Par Caitlin Johnstone – Le 29 juin 2019 – Source Medium.com
Après s’être fait écrabouiller sur scène [pendant le premier débat des Démocrates du 26 juin] par Tulsi Gabbard, la direction de campagne de Tim « Putain, qui est ce type ? » Ryan a publié une déclaration qui dénonçait comme « isolationniste » le souhait de la députée d’Hawaï de mettre fin à une occupation militaire inutile de 18 ans [en Afghanistan].

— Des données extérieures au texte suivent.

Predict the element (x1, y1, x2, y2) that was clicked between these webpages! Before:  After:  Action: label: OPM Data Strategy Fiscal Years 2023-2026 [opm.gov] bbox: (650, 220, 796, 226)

« Alors qu’il expliquait pourquoi l’Amérique ne peut pas céder son leadership international et se retirer du monde entier, Tim a été interrompu par la Représentante Tulsi Gabbard », peut-on lire dans la déclaration. « Lorsqu’il a essayé de lui répondre, elle a déformé un point factuel que Tim avait soulevé, c’est-à-dire que les talibans étaient complices des attaques du 11 septembre en fournissant de la formation, des bases et un refuge à Al-Qaïda et à ses dirigeants. Prétendre que Tim Ryan ne sait pas qui est responsable des attaques du 11 septembre est tout simplement malhonnête. En outre, nous continuons de rejeter l’isolationnisme de Gabbard et ses croyances erronées en matière de politique étrangère. Nous refusons d’être sermonnés par quelqu’un qui pense qu’il est acceptable de dîner avec des dictateurs meurtriers comme Bachar Al-Assad, en Syrie, qui a utilisé des armes chimiques contre son propre peuple. »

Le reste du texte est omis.